Filippo Zerilli, primario di Oncologia all'ospedale Sant'Antonio Abate di Trapani, è uno dei medici indagati nell'inchiesta sulla rete dei fiancheggiatori di Matteo Messina Denaro.
Messina Denaro, dietro falso nome di Andrea Bonafede, dal 2020 si sarebbe fatto curare e visitare in diverse strutture sanitarie della provincia di Trapani per il tumore. Tra queste strutture c'è anche il reparto dell'ospedale di Trapani diretto dal medico Filippo Zerilli. Il primario, indagato, interviene pubblicamente con una lettera in cui spiega come sono andati i fatti, ribadisce la sua estraneità non solo ai fatti ma anche "al contesto" di connivenze che si stanno riscontrando in queste ore (ieri è stato arrestato il medico di base Alfonso Tumbarello).
Ecco la sua versione.
In relazione alla vicenda giudiziaria che mi ha visto coinvolto, mio malgrado, sento di dover specificare alcuni aspetti per ripristinare la concatenazione degli lementi di verità che sono certo la magistratura valuterà con la dovuta attenzione e puntualità.
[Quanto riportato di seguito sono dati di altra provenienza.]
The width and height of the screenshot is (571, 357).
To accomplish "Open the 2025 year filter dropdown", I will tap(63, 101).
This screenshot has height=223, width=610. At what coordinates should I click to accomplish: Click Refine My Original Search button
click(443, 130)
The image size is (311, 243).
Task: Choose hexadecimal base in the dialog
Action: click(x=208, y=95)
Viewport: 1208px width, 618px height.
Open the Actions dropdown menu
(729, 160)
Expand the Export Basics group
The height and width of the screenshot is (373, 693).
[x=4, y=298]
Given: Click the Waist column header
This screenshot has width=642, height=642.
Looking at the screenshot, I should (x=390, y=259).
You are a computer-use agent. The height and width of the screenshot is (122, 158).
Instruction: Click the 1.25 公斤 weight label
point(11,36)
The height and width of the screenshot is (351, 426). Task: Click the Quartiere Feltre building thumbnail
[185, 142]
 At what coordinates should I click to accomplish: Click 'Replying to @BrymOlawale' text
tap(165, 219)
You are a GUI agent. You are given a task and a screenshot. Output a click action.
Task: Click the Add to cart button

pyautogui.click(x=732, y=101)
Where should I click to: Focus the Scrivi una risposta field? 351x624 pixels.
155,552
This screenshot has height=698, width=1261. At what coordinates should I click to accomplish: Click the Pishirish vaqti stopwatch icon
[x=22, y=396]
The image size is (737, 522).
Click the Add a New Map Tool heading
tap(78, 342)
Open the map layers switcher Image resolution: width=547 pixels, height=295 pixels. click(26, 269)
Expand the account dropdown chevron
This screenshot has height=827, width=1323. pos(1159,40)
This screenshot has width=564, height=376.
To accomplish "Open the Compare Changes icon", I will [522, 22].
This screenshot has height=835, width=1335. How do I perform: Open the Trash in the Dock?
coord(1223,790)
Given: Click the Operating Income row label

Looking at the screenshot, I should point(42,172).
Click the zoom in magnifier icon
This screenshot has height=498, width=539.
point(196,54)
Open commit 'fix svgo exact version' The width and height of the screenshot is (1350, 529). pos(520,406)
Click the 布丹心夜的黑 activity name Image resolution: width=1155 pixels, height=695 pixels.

Tutti elementi che ho già fornito in dettaglio, con date e documenti, al mio ordine professionale.
Ho sempre esercitato la professione con scienza e coscienza e non fa eccezione quanto accaduto in relazione al paziente Andrea Bonafede (alias Matteo Messina Denaro) per il quale, in data 3 dicembre 2020, in risposta ad una richiesta di visita oncologica della chirurgia di Mazara del Vallo, supportata da un referto istologico del laboratorio di anatomia patologica dell’ospedale di Castelvetrano del 24 novembre 2020, è stata fissata una visita presso l’UOC che dirigo, segnata nell’agenda di reparto in data 9 dicembre 2020. Non vi è altra documentazione, a mia conoscenza, dalla quale risulti la presenza del paziente Andrea Bonafede presso l’ospedale di Trapani.
Aggiungo, a smentire alcune voci riprese da alcuni giornali e organi di stampa, che Andrea Bonafede non può essere stato ricoverato per circa un mese presso il mio reparto presso il quale possono essere disposti soltanto ricoveri in Day Hospital o Day Service e non certo ricoveri ordinari.
Non ho mai conosciuto Andrea Bonafede prima del suo ingresso in ospedale, né ho avuto con lui contatti personali per fissare la visita oncologica. Non ricordo neppure un mio eventuale contatto personale con il paziente il 9 dicembre, né ritengo si possa pretendere che ne abbia memoria considerato che allora tutte le visite avvenivano (come ancora oggi) indossando la mascherina.
Infine, un’osservazione che in sede di audizione all’ordine ho rivolto ai miei colleghi medici che ne possono cogliere pienamente il senso: l’esame del DNA nei pazienti da trattare con farmaci chemioterapici ha la funzione di individuare eventuali poliformismi che possono aumentare la tossicità del farmaco, non certo a individuare l’identità dei pazienti.
Infine sottolineo che dall’inizio di questa vicenda, il 16 gennaio scorso non mi sono mai assentato dal lavoro, come dimostrano le mie presenze in ospedale. Auspico una rapida e positiva conclusione di questa vicenda. La magistratura chiarirà la mia totale estraneità a un contesto che non mi appartiene.